Jüdisches Leben in Westfalen

Seit fast eintausend Jahren leben Juden in Westfalen. Die ersten kamen als reisende Händler aus dem Rheinland hierher und siedelten sich vornehmlich in den Städten an. In den folgenden Jahrhunderten verlagerte sich das jüdische Leben in die ländlichen Regionen Westfalens. Bis zum Beginn des 19.Jahrhunderts lebten Juden etwa im Sauerland, im Münsterland, im Lippischen.

Erst mit ihrer allmählichen gesellschaftlichen Gleichstellung, die 1869 gesetzlich formuliert wurde, kehrten sie in die Städte zurück. Die meisten von ihnen blieben in den ihnen angestammten Handelsberufen tätig, vom kleinen Trödler bis hin zum „ersten Geschäft am Platze“.

Während der Zeit des Nationalsozialismus wurden fast alle, die nicht vorher ausgewandert oder geflohen waren, in den Konzentrationslagern ermordet. Die wenigen, die zurückkehrten, legten den Grundstein für ein Wiederaufleben jüdischer Gemeinden, denen sich heute durch die Zuwanderung von Juden aus den Staaten der ehemaligen Sowjetunion seit Beginn der 1990er Jahre neue Perspektiven eröffnen.

jued-leb-in-westfDie Wanderausstellung „Jüdisches Leben in Westfalen“ beleuchtete die Geschichte des Judentums in unserer Region. Mit Ausstellungsexponaten, Installationen und illustrierten Texttafeln spannte die Präsentation einen 800 Jahre umfassenden Bogen vom Mittelalter bis in die Gegenwart. Verdeutlicht wurden die untergeordnete Rechtsposition der Juden in Westfalen, die daraus resultierenden Probleme, aber auch die vielfältigen Verbindungen zwischen den jüdischen und christlichen Nachbarn. Gezeigt wurde städtisches Leben im Mittelalter, das Landjudentum und der jüdische Viehhändler – der jedem westfälischen Bauern ein Begriff war –, das jüdische Bürgertum und die Bestrebungen nach Emanzipation wie das Schulmodell von Alexander Haindorf in Münster.
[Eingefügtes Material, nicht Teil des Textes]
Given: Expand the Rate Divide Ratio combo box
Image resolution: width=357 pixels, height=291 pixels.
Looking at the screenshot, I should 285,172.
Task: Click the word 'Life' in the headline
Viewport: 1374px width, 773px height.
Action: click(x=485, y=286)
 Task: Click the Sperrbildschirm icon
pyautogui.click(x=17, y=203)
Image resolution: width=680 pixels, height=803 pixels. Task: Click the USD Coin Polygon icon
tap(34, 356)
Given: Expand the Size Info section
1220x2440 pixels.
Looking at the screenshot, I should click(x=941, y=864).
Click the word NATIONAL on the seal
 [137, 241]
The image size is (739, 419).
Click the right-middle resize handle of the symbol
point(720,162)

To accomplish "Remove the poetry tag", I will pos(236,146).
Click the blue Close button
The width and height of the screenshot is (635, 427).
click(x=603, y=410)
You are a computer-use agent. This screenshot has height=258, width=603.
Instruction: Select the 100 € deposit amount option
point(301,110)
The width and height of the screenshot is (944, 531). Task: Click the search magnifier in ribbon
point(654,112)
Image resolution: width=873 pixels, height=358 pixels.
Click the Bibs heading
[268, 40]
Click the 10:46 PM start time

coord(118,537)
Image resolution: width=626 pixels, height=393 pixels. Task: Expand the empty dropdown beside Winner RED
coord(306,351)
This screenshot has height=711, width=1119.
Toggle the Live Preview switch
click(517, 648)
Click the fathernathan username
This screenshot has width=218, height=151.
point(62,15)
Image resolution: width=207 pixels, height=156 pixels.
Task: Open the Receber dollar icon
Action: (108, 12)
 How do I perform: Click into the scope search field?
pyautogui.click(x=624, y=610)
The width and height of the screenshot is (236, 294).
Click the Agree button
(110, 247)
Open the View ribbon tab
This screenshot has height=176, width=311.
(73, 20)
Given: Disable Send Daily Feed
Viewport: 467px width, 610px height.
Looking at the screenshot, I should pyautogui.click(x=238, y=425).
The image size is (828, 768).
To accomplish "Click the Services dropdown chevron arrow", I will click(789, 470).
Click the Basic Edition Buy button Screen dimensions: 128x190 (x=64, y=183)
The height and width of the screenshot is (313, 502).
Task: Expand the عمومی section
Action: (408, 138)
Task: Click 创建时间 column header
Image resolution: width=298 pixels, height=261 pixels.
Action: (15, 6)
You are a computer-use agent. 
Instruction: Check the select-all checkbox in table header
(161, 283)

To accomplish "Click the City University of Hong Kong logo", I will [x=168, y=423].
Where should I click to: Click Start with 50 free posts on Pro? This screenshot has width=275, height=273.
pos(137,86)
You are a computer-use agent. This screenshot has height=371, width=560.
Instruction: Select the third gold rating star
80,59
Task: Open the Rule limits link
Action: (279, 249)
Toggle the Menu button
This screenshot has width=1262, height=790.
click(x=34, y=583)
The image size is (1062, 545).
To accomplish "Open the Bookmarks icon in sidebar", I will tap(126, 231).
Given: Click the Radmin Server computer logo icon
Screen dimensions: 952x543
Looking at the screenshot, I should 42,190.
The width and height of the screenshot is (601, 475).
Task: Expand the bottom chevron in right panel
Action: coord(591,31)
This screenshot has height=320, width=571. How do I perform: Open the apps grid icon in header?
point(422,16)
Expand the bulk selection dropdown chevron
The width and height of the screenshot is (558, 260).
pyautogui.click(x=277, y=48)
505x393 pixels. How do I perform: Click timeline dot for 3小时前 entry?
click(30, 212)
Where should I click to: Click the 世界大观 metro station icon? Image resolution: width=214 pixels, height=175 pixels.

Vorgestellt wurden aber auch die jüdischen Arbeiter, die zu Beginn des 20. Jahrhunderts aus Osteuropa ins Ruhrgebiet kamen sowie einige bedeutende Persönlichkeiten wie der Bildhauer Benno Elkan und die Politikerin Jeanette Wolff. Am Ende wurde ein Ausblick auf das gegenwärtige Gemeindeleben gegeben und seine Entwicklung seit Ende des Zweiten Weltkriegs nachgezeichnet.

Es wurden Eindrücke Vermittelt von Religion und Ritus, vor allem aber auch vom jüdischen Alltagsleben. Neben illustrierten Texttafeln und zahlreichen originalen Exponaten aus acht Jahrhunderten wurde versucht, durch verschiedene Inszenierungen jüdisches Leben anschaulich zu machen. Andere Installationen zeigten in verfremdeter Form antijüdische Klischees aus verschiedenen Epochen und versuchen, eine Ahnung von der Bedrohlichkeit der Verfolgung zu vermitteln.

Die Ausstellung wurde konzipiert von der >Gesellschaft für christlich-jüdische Zusammenarbeit Dortmund und dem >Museum für Kunst und Kulturgeschichte der Stadt Dortmund. Eröffnet wurde sie in Gütersloh wegen Platzmangels nicht in unseren eigenen Räumen, sondern in der Stadtbibliothek. An der Eröffnung nahm die nordrhein-westfälische Schulministerin >Gabriele Behler (SPD) teil.